Immunological Interfaces: The COVID-19 Pandemic and Depression

Abstract

Since the start of the spread of the coronavirus disease 2019 (COVID-19) pandemic, an international effort has sought to better characterize associated extra-pulmonary health sequelae. The acute and or chronic detrimental impact of SARS-CoV-2 infection on mental health, especially depression, is increasingly described. Simultaneously the pandemic has influenced depressive symptomatology by modifying economic, social and political structures, in addition to affecting daily routines. In both cases, associated immunological perturbations favoring a pro-inflammatory state could underlie an increased risk for depressive symptomatology. A resultant elevation in global depressive burden could further tax mental health care infrastructure and contribute to a range of worse health outcomes including diminished quality of life. This suggests a critical and time-sensitive need to better understand immune interfaces between depression and COVID-19.

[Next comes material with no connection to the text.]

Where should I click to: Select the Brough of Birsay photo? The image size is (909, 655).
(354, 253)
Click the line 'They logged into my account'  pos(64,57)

Keywords: COVID-19; SARS- CoV-2; cytokine storm; cytokines; depression; immunity; microglia; pandemic.

Figure 1

Immunological pathways linking depression and COVID-19: Two convergent pathways connect the COVID-19 pandemic with altered immune function and depression. These include direct immunological implications of SARS-CoV-2 infection and indirect, non-infectious pandemic-related changes in immune function induced by poor diet, sedentary behavior and psychological stress. Both pathways may act to increase risk for depression by elevation of CNS cytokines and subsequently microglial activation, altered tryptophan metabolism and deficits in neuroplasticity and neurogenesis.

Figure 2

Summary of existing literature relating COVID-19, depression and immunity. Proposed mechanisms triggering depression related to COVID-19 include elevated inflammation (best represented in cytokine storm), pathways related to angiotensin-converting enzyme 2 (ACE2) receptors, decreased physical activity and increased psychological stress. Proposed interventions include a range of complementary therapies as well as pharmaceutical [(SSRIs (selective serotonin reuptake inhibitors) and oxytocin] in addition to increasing physical activity.

Figure 3

In the context of elevated inflammatory cytokines as a result of the COVID-19 pandemic, CNS tryptophan (TRP) may be preferentially converted into kynurenine (KYN) and its metabolites including kynurenic acid (KYNA) and quinolinic acid (QUIN). This may decrease availability of serotonin (5-HT). KYN metabolites may also contribute to depression. When anti-inflammatory cytokines are present, TRP may be preferentially converted into 5-HT.